Napoléon, arrivant à la souveraine puissance, trouva donc, ainsi qu’on le dit vulgairement, terre rase et maison nette, et put composer une cour tout à fait à son gré. Il rechercha, dit-il, un milieu raisonnable, voulant accorder la dignité du trône avec nos mœurs nouvelles, et surtout faire servir cette création à l’amélioration des manières des grands et à l’industrie du peuple. Certes, ce n’était pas une petite affaire que de relever un trône sur le terrain même où l’on avait juridiquement exécuté le monarque régnant, et où chaque année l’on avait juré constitutionnellement la haine des rois. Ce n’était pas une petite affaire que de rétablir les dignités, les titres, les décorations, au milieu d’un peuple qui combattait et triomphait depuis quinze ans pour les proscrire. Toutefois Napoléon, qui semblait toujours faire ce qu’il voulait, disait-il, parce qu’il avait l’art de vouloir juste et à propos, enleva de haute lutte ces difficultés. On le fit Empereur, il créa des grands et se composa une cour.
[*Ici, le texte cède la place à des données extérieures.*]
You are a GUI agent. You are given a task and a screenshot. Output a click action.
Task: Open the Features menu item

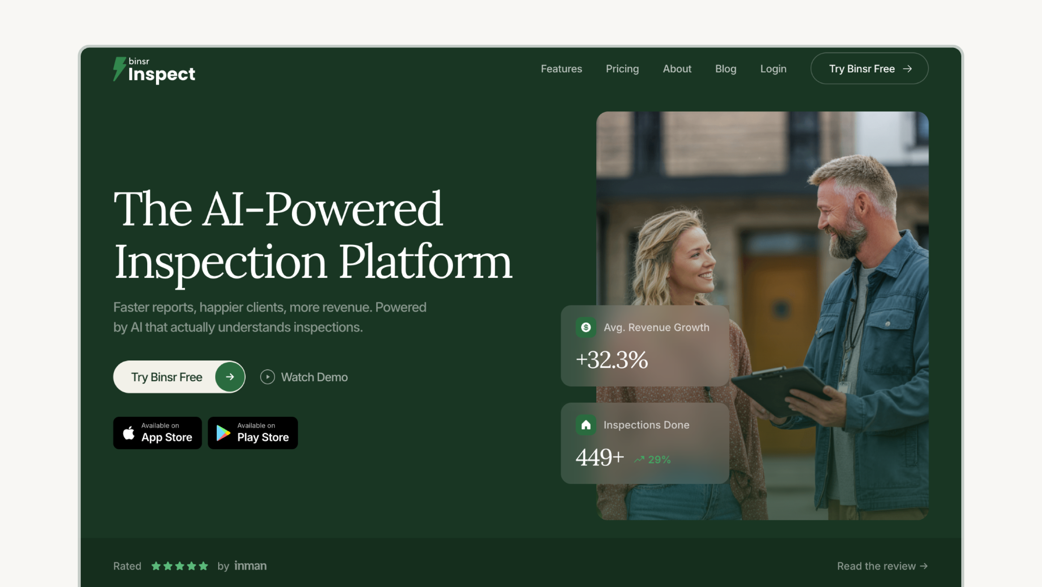pos(561,69)
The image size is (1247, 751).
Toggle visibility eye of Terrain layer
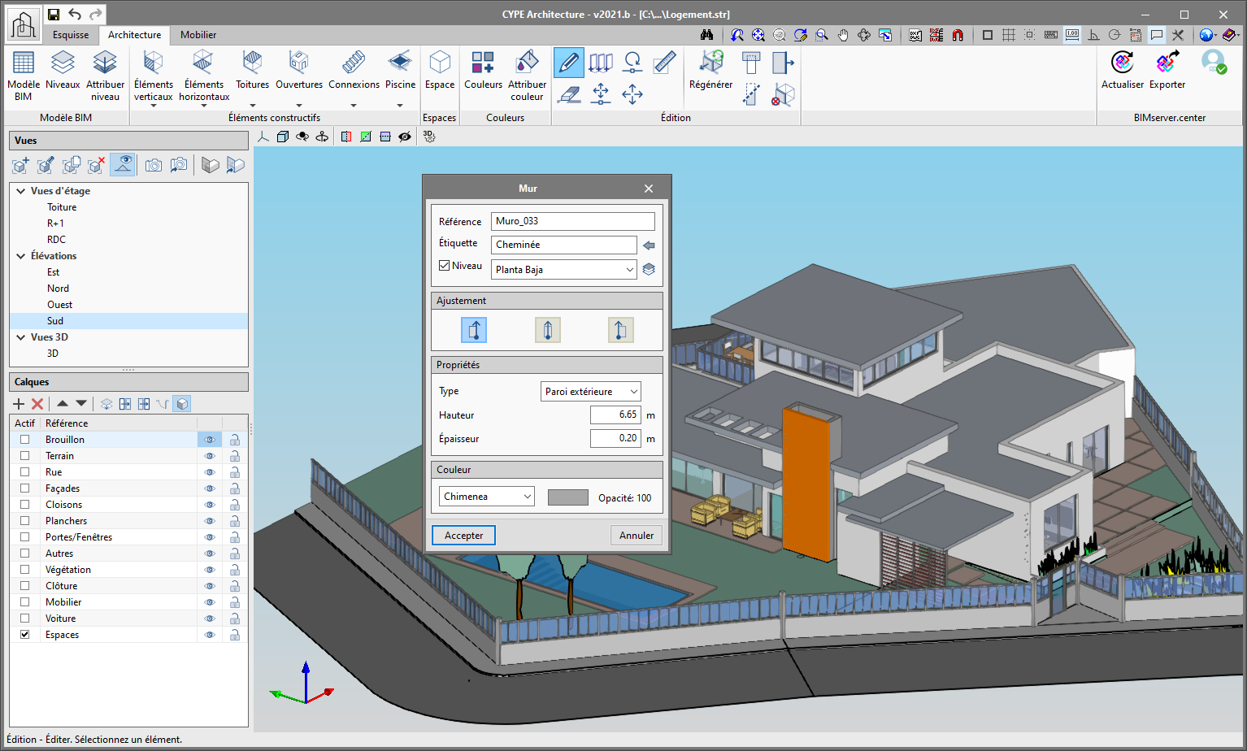tap(210, 456)
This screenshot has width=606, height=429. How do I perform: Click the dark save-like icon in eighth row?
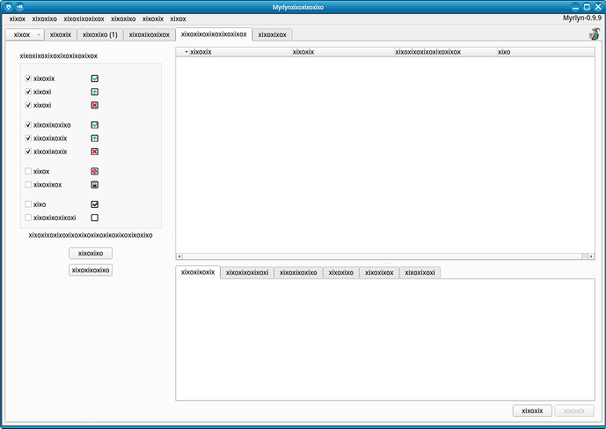coord(94,185)
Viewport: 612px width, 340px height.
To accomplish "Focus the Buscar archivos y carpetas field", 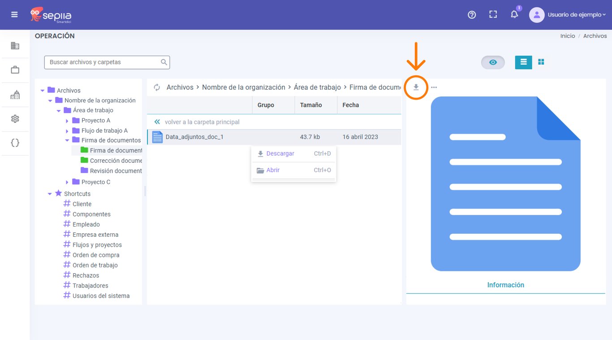I will point(107,62).
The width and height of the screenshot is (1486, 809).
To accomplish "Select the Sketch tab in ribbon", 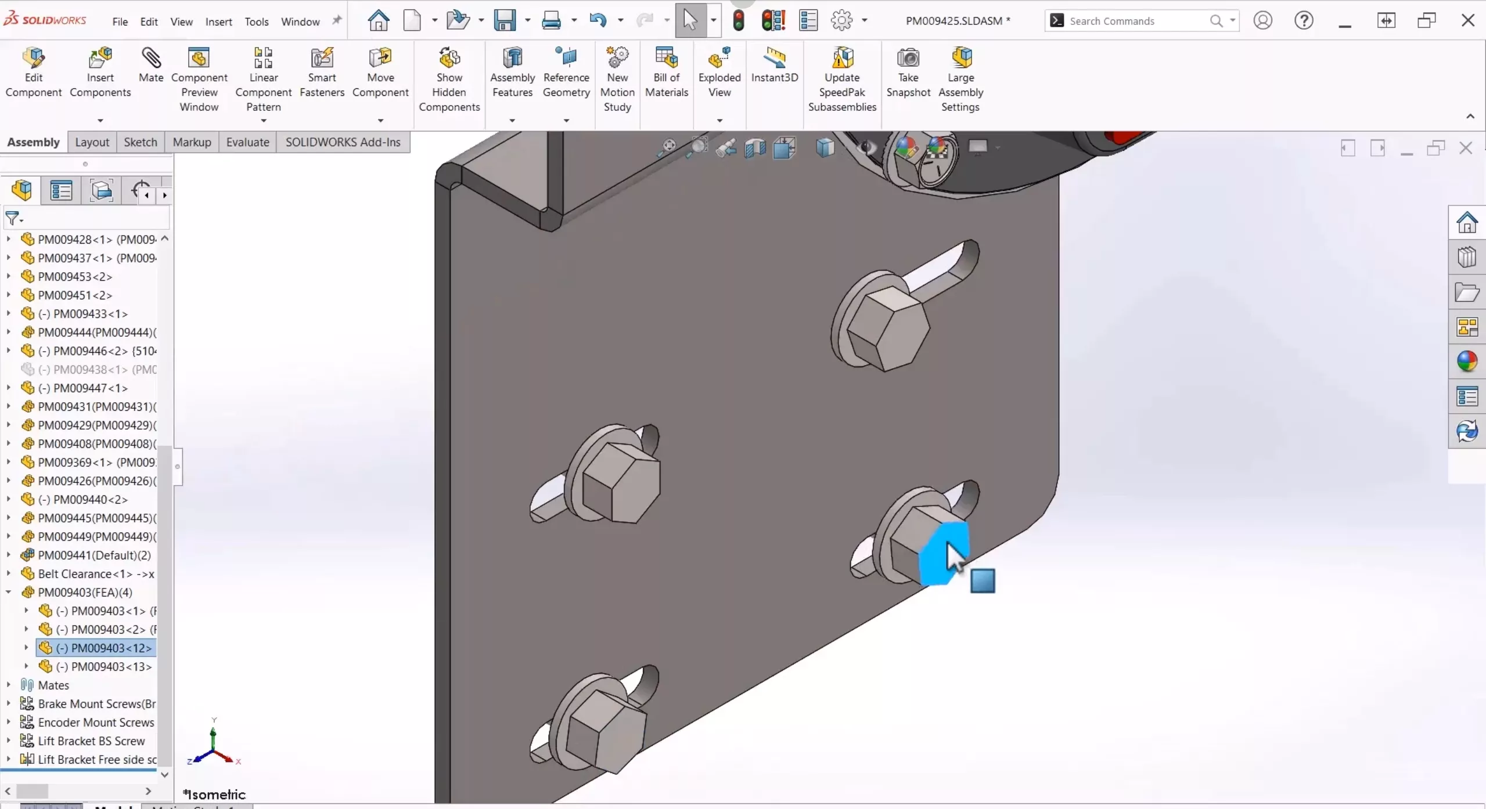I will tap(141, 142).
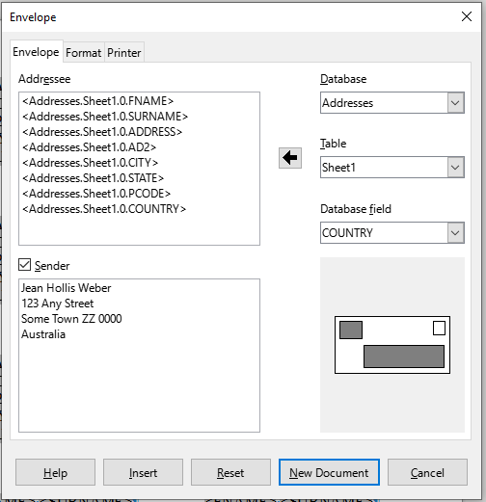
Task: Switch to the Printer tab
Action: (124, 52)
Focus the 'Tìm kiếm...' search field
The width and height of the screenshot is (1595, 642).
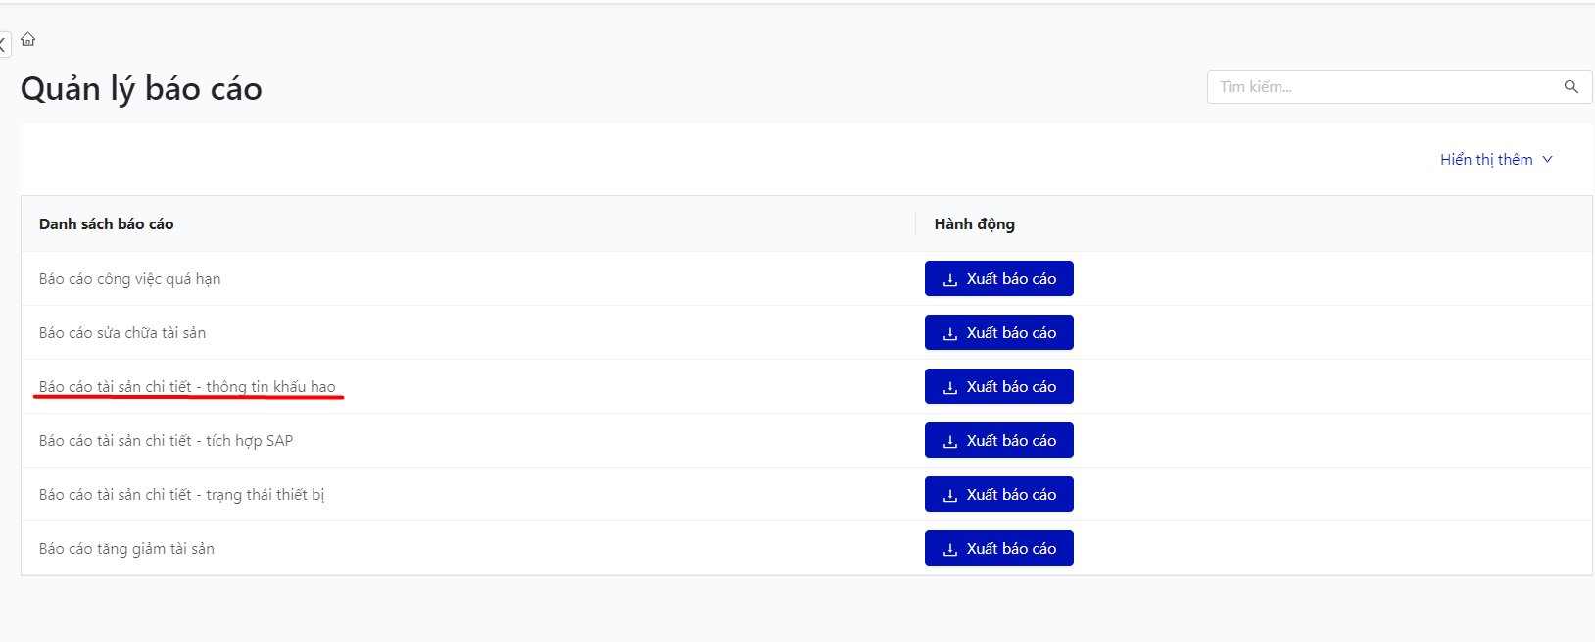1381,87
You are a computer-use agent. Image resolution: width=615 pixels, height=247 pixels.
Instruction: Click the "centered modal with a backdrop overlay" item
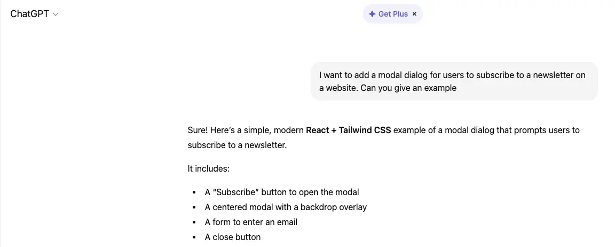click(286, 207)
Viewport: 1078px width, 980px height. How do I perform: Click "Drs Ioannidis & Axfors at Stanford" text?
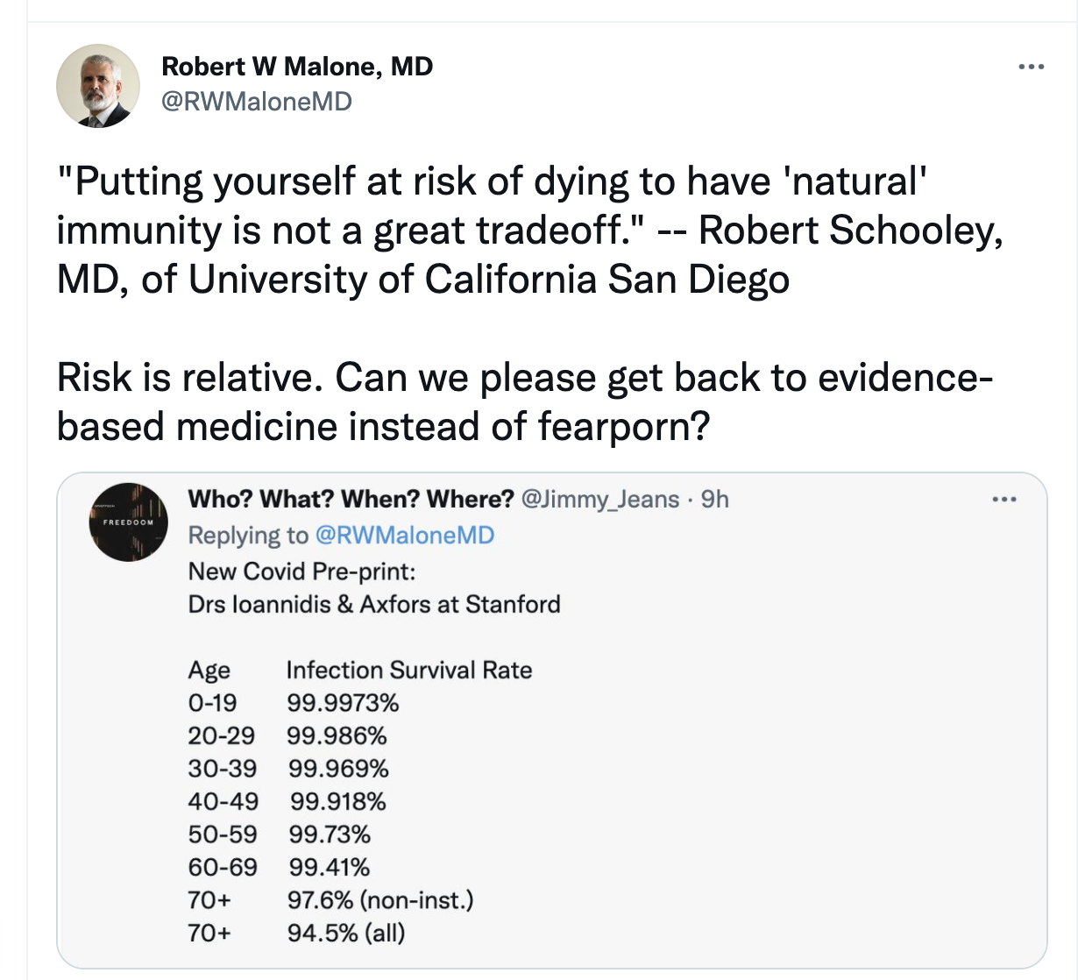374,605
Bientôt la victoire sembla prendre le soin elle-même d’affermir et d’illustrer subitement ce nouvel ordre de choses. Toute l’Europe le reconnut, et il fut même un moment où l’on eût dit que toutes les cours du continent étaient accourues à Paris pour composer celle des Tuileries, qui devint la plus brillante et la plus nombreuse que l’on eût jamais vue. Elle eut des cercles, des ballets, des spectacles ; on y étala une magnificence et une grandeur extraordinaires. La seule personne du souverain conserva toujours une extrême simplicité, qui servait même à le faire reconnaître. C’est que ce luxe, ce faste, qu’il encourageait autour de lui, étaient dans ses combinaisons, disait-il, non dans ses goûts. Ce luxe, ce faste, étaient calculés pour exciter et payer nos manufactures et notre industrie nationale. Les cérémonies et les fêtes du mariage de l’impératrice, et celles du baptême du roi de Rome, ont laissé bien loin derrière tout ce qui les a devancées, et ne se renouvelleront probablement jamais. L’Empereur prit à tâche de rétablir au-dehors tout ce qui pouvait le mettre en harmonie avec les autres cours de l’Europe ; mais au-dedans il eut le soin constant d’ajuster les formes anciennes avec nos nouvelles mœurs.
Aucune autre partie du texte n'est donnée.